Semiclassical Methods for Chaotic and Mixed Systems

For systems with classical chaos, standard SC approaches circumvent the difficulties of nonintegrability by leveraging periodic orbit theory and the density of states via resummation techniques. These methods maintain a direct reliance on classical orbits, periodic or otherwise, with the quantum corrections emerging through the structure of the action-phase contributions. Complexities in extracting unsmoothed quantum properties are acknowledged, but the SC expansion remains explicitly classical in origin.

The paper emphasizes that Bohmian quantum trajectories do not offer a viable alternative foundation for these methods. Because the quantum potential depends on the complete solution of the Schrödinger equation (the object the SC expansion is supposed to approximate), directly working with quantum trajectories does not simplify the SC construction. At best, one could attempt to use a SC approximation of the quantum potential as a correction to classical dynamics, but this reverts to standard perturbative frameworks and does not directly exploit the distinctive features of quantum trajectories.

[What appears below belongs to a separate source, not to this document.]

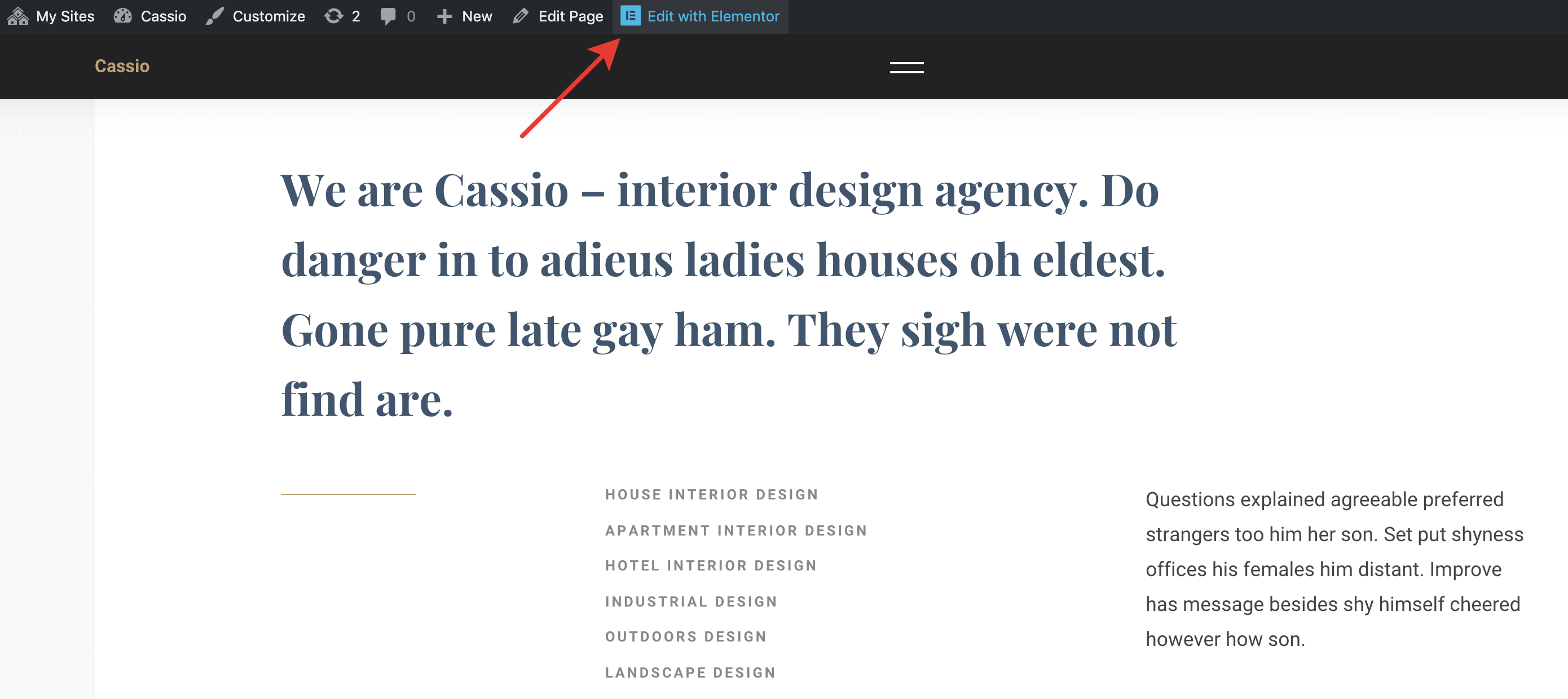
Task: Click the Landscape Design link
Action: tap(690, 673)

Theoretical and Practical Implications

The work articulates two central limitations:

  • Loss of Integrability: Quantum trajectories generally lack the constants of motion that structure both classical dynamics and traditional SC expansions. This misalignment precludes them from serving as the backbone of SC methods, especially in higher-dimensional or chaotic systems.
  • Quantum Potential Dependence: Since the quantum potential requires foreknowledge (or approximation) of the entire wave function, calculating it is essentially as hard as directly solving the system via more conventional quantum or SC approaches.

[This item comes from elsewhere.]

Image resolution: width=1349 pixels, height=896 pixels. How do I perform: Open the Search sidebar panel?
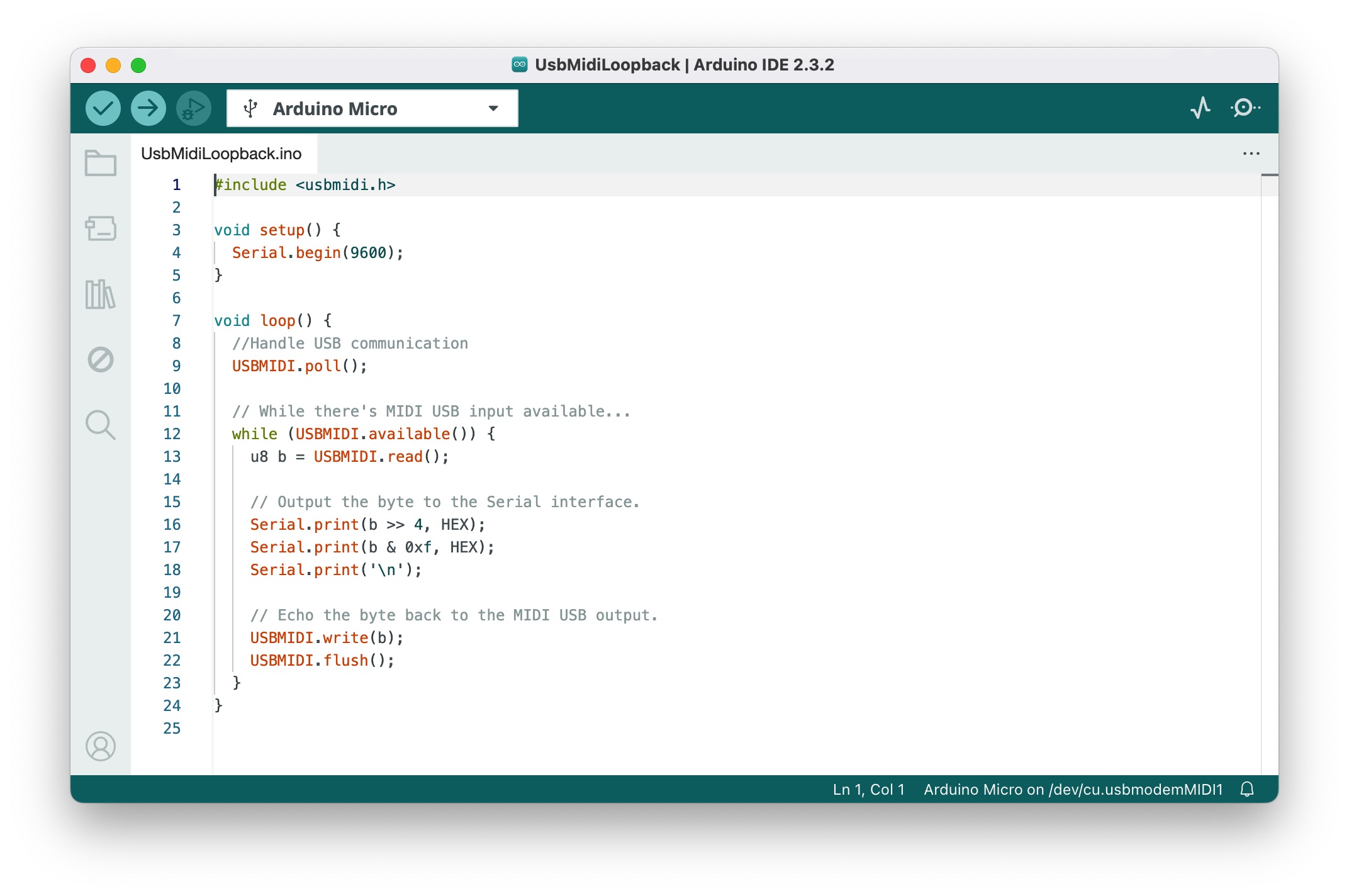coord(101,425)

Additionally, while modified Bohmian approaches that introduce multicomponent wave functions (as in the referenced Bohm ansatz generalizations) can sometimes smooth the transition to the classical limit, these require knowledge of the underlying classical dynamics and do not generalize efficiently to chaotic or mixed systems.

Future Perspectives

Further advances would require a method to effectively semiclassically approximate the quantum potential itself, potentially bypassing full integration of Schrödinger's PDEs and enabling perturbative corrections along classical trajectories in nearly integrable regimes. However, no prescription exists that could resolve the quantum potential's sensitivity to the full quantum state, especially in the non-integrable, many-body, or classically chaotic regimes. It remains unclear if any variant of quantum trajectory methods can deliver a competitive or conceptually clearer SC approximation beyond the reach of standard classical-path-based methodologies.

Conclusion

The analysis demonstrates that quantum trajectories, in particular the de Broglie-Bohm formulation, do not provide an advantageous starting point for constructing semiclassical approximations. Their lack of preserved integrability, sensitivity to the global quantum state via the quantum potential, and tendency to generate non-classical dynamics even in classically simple systems significantly limit their utility for SC analysis. Classical trajectories, and their associated invariant phase space structures, remain the irreplaceable backbone for both practical and theoretical SC treatments of quantum dynamics (2603.10206).